Алеша внимательно слушал, шмыгал сопливым носом, сосал пальчик, размышлял. Пожалуй, отя прав, сидеть полуголым, в мокрых штанишках, очень противно и никак не поможет Томасу, а желтый костюмчик красивый, теплый и нарядный. Нужно переодеться. И лекарство, которое Женя оставил, выпить, две мерные ложечки — голова болит сильно.
И животик прихватило.
— Ой, отя, — простонал Алешка, скатываясь на пол. — Ой, ой, какать!
И метнулся в туалет, по пути спуская штанишки к коленкам, сверкнул хихикнувшему от неожиданности отцу голой попенкой со здоровенным, весьма свежим синяком по центру правой ягодички. Успел…
— Отя! — позвал из места уединения, в приоткрытую щелкой дверь, минуты через две. — Бумаги нету! Мне попу вытереть надо!
Чистоплотный Виктор туалетных бумаг не одобрял и предпочитал опосля «посещений» более гигиеничные мыло и водичку. Он же с утра собирался искупать ребенка, с головенкой. Вот и искупает.
Поставленный на дно ванной, полностью раздетый Алеша, в принципе, не возражал против душа и против того, что отя смотрит на него, голенького, аккуратно ощупывает покрывающие тело синяки и бормочет ругательства, хоть и немножко стеснялся с непривычки. Он позволил себя облить и покрыть слоем мыльной пены по спинке и животику, но с головой уперся.
— Нет-нет! — заверещал протестующе тоненьким, срывающимся на визг голосочком, едва отец достал бутылочку с шампунем, и поспешно закрыл ладошками макушку. — Отя, не хочу! Глазки будет щипать! Не дамся!!!

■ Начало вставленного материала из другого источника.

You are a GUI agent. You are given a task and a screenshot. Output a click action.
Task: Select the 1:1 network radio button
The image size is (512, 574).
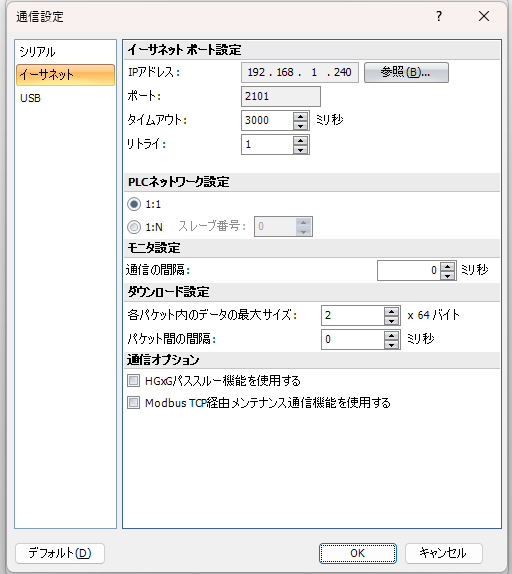tap(134, 204)
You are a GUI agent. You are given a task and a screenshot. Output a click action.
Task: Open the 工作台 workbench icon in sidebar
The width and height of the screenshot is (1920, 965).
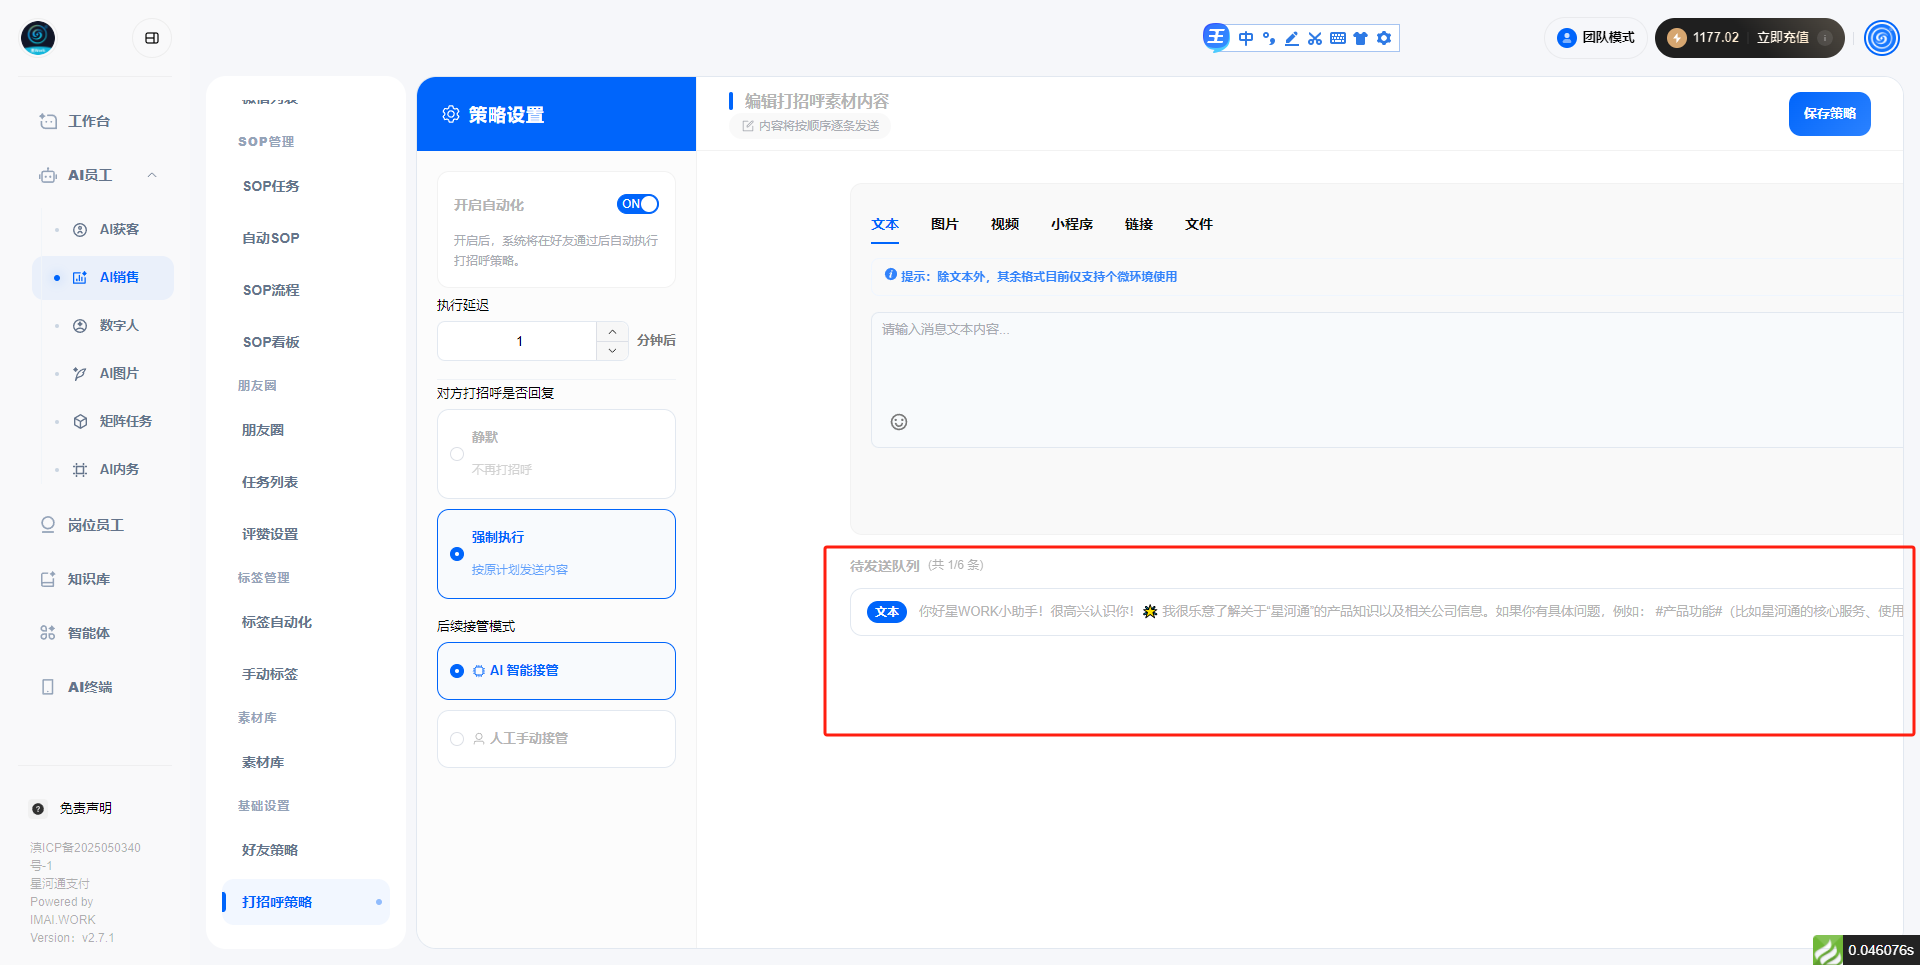pyautogui.click(x=48, y=121)
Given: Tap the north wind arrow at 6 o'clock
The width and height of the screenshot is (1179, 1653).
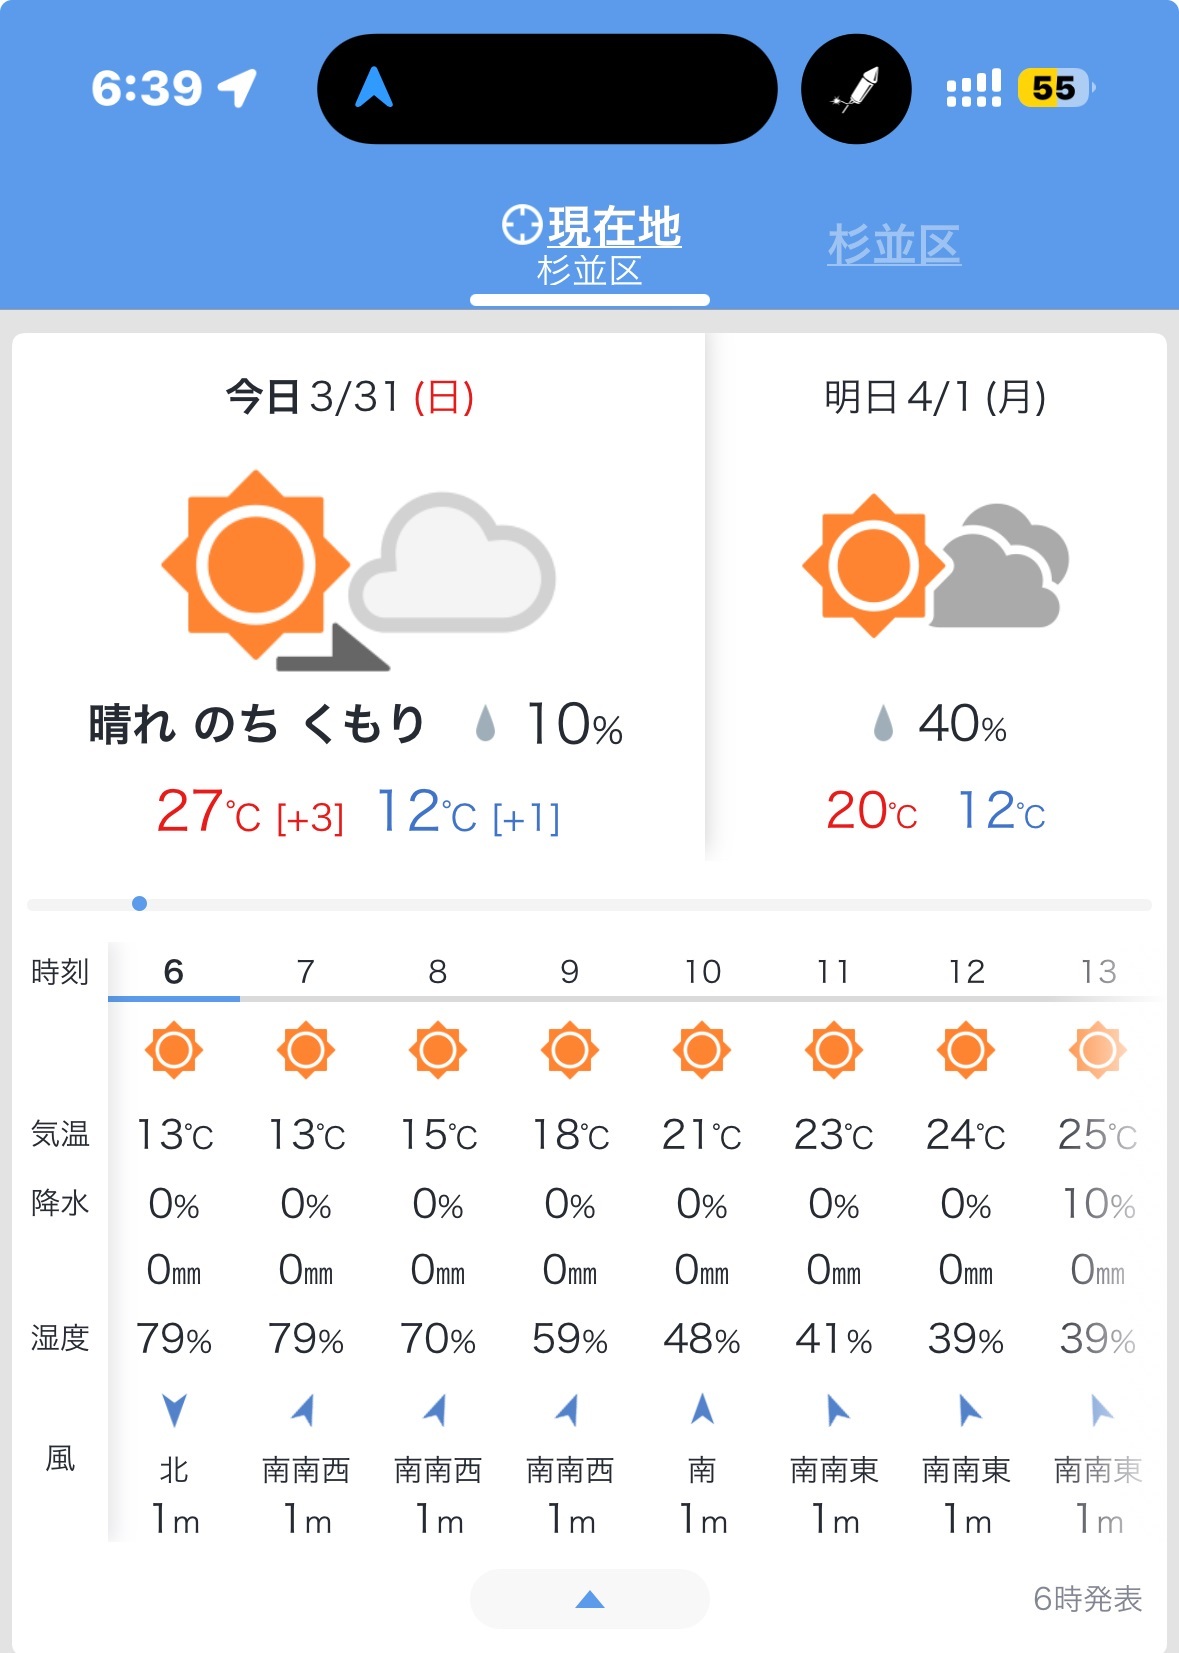Looking at the screenshot, I should pyautogui.click(x=174, y=1410).
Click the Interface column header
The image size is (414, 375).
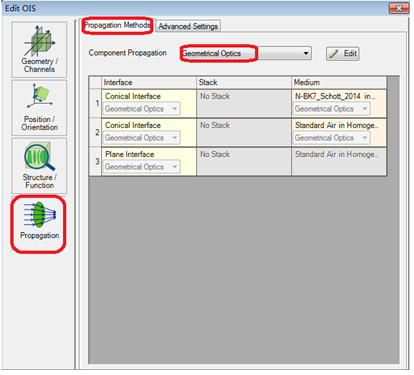149,82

Между прочим, шампунь был специальный, детский — Даня озаботился, купил. С крупной надписью красными буквами по белой этикетке: «без слез».
— Читай, — строго велел Виктор впавшему в напрасную панику мальчику. — Что здесь написано?
Омежонок поводил, шевеля губами, пальчиком, прочитал надпись вслух и немного успокоился.
— Ну, раз без слез, — решил он, посомневавшись. — Тогда ладно. Но ты мне клянешься, что он не щипучий!
Утомленный детскими капризами мужчина поклялся, на свой страх и риск, мало ли, а вдруг все-таки щипет, и Алеша подставил головенку.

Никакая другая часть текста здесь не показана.